The Pistols’ timeline is remarkably short for a band held up as punk icons (in many quarters as the instigators of the genre, though let’s not open that can of worms right now) and therefore among the leaders of the biggest shift to ever shake up rock music.

Their journey began in 1975 when Kings Road fashion boutique entrepreneur and former New York Dolls manager Malcolm McLaren sought to mould a band in a similar manner to Andy Warhol’s work with the Velvet Underground.

“We decided we needed mannequins to model our clothes and that was when we invented the Sex Pistols,” he told the Telegraph in 2007, the ‘we’ in question being McLaren and Vivienne Westwood. “I thought fashion was much more important than the music," he added. "Punk was the sound of that fashion."

Speaking to Rolling Stone in 1977, he also declared: “Rock and roll is not just music. You’re selling an attitude too. Take away the attitude and you’re just like anyone else. You’re like American rock groups.”

Guitarist Steve Jones and drummer Paul Cook had been playing together for some time by the mid-’70s, as the Strand and the Swankers, and later collected bassist Glen Matlock (a sometime employee at McLaren and Westwood’s shop). McLaren was eventually convinced to manage them. And then along came something rotten.

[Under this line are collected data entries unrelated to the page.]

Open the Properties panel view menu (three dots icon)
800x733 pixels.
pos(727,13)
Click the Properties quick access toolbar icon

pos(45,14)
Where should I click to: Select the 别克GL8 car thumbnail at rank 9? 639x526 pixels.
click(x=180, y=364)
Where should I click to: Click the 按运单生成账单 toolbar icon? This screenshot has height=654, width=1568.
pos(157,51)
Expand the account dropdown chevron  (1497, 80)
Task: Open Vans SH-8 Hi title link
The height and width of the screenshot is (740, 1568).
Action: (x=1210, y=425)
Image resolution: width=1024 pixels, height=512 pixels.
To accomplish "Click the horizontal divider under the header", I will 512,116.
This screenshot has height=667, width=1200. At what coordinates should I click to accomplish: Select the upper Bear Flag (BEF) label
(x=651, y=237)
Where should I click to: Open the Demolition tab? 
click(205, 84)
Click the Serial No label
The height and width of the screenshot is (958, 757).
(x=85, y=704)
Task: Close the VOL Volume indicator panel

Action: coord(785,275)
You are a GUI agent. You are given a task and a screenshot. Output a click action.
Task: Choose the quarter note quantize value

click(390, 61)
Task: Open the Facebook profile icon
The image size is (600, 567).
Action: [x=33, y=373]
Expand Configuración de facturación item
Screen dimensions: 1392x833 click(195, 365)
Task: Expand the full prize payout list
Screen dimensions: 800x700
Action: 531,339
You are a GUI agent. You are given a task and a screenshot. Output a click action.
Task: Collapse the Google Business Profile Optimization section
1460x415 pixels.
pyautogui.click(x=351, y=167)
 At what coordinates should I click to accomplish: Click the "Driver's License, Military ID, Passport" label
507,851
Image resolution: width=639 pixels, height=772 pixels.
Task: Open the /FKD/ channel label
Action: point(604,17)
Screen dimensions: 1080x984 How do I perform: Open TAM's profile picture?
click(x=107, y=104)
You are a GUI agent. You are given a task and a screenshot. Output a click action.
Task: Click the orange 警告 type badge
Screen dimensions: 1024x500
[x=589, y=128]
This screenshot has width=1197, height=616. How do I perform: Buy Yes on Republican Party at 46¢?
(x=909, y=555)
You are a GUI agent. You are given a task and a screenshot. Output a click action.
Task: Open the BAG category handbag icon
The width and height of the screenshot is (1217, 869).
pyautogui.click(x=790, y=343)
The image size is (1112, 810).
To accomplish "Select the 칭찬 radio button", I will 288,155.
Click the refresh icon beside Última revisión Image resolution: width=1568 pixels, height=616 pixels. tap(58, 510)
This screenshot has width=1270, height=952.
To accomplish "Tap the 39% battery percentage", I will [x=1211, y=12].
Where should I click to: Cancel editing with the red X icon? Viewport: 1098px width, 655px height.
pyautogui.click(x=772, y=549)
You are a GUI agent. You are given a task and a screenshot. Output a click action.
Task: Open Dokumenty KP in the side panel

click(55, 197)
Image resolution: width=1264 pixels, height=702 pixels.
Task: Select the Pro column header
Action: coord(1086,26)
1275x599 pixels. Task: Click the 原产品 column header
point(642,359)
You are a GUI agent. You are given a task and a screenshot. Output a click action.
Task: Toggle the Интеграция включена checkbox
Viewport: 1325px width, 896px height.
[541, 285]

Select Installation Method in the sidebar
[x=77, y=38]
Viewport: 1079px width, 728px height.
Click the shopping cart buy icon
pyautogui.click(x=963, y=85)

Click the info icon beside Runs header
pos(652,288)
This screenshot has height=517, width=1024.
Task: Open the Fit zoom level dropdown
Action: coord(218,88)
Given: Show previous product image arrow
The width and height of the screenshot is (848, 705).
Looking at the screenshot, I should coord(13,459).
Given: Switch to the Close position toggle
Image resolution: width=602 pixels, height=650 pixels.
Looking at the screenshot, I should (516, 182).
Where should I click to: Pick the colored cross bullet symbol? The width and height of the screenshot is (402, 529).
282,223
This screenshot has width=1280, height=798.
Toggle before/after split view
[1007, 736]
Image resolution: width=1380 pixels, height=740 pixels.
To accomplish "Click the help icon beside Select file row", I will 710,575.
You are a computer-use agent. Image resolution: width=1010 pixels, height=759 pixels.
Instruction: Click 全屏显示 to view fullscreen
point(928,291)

“I was going to stand in the shop every day and watch people come in and various individuals were auditioned as a result,” McLaren is quoted as saying in Jones’ autobiography Lonely Boy. “The guy who ended up being the lead singer of the Damned [Dave Vanian] and this group called the London SS which was the group Mick Jones was in before the Clash – they were looked at for possible singers, Chrissie Hynde at one point was considered.

"We didn’t find anybody, at least I didn’t. But Vivienne kept telling me, ‘look out for this guy called John – he’s very good looking and he’s very interesting in the way he wears his clothes.’ “I sat in the store looking for him when in came a guy – a very, very obstreperous creature.”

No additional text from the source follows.